-- Start SOURCE DOCUMENT --

This is particularly worrying given that the government’s own evaluation found that almost half of claimants felt the requirements placed on them were unachievable, and more than 60 per cent felt that their personal circumstances had not been properly taken into account. A huge amount of discretion is given to jobcentre work coaches to set these requirements. This is supposed to permit personalisation, but the cost is a loss of accountability and consistency. There used to be clear rules, for example, about what could be required of people caring for young children. Now these are reduced to guidelines, and challenging requirements is hard.
Another aspect of the cultural shift is the move to single payments, made monthly in arrears, rather than fortnightly or weekly, which is supposed to mirror the world of work. This means a long wait of six weeks for a first payment, and greater difficulty for claimants in eking out an increasingly inadequate lump sum over the course of a month, however brilliant their budgeting skills.
As universal credit rolls out, CPAG and others are monitoring its impacts closely. The transition is proving painful. Cases abound of bureaucratic confusion, of people being passed back and forth from one benefit team another, with no clarity on what they should be applying for, and of incorrect awards being made, leaving people with inadequate or no income for weeks or months. On top of this, automatic deductions for households with outstanding debts are leaving some people on an appallingly low income. Housing associations are reporting increasing arrears and evictions facing universal credit claimants, and private landlords are said to be increasingly unwilling to let homes to people on universal credit.

-- End SOURCE DOCUMENT --
-- Start GIVEN DATA --

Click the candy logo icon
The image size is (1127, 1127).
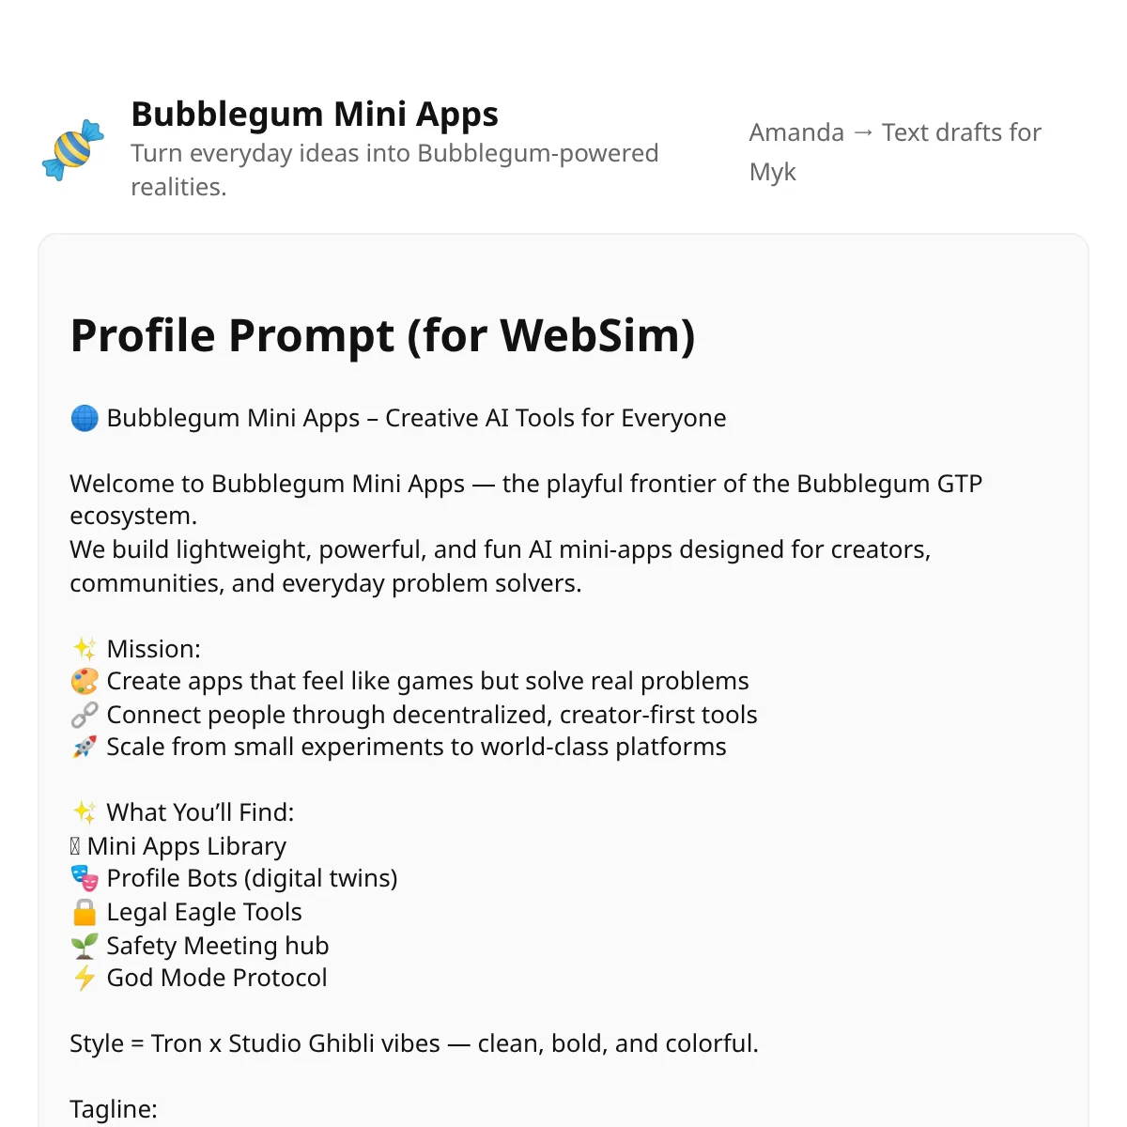[73, 150]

-- End GIVEN DATA --

▶ **WRITTEN EXERCISE 1**:
Answer these from the passage on universal credit:
(a) What share of claimants felt their personal circumstances had not been properly taken into account?
(b) How long do claimants wait for a first payment?
(c) What are housing associations reporting for universal credit claimants?
▶ **WRITTEN EXERCISE 2**:
Revise the passage on universal credit from "Another aspect of" to "their budgeting skills.", putting "five weeks" in place of "six weeks".
Use only the text above to respond.

▶ **FULL RESPONSE 1**:
(a) More than 60 per cent.
(b) Six weeks.
(c) Increasing arrears and evictions.

▶ **FULL RESPONSE 2**:
Another aspect of the cultural shift is the move to single payments, made monthly in arrears, rather than fortnightly or weekly, which is supposed to mirror the world of work. This means a long wait of five weeks for a first payment, and greater difficulty for claimants in eking out an increasingly inadequate lump sum over the course of a month, however brilliant their budgeting skills.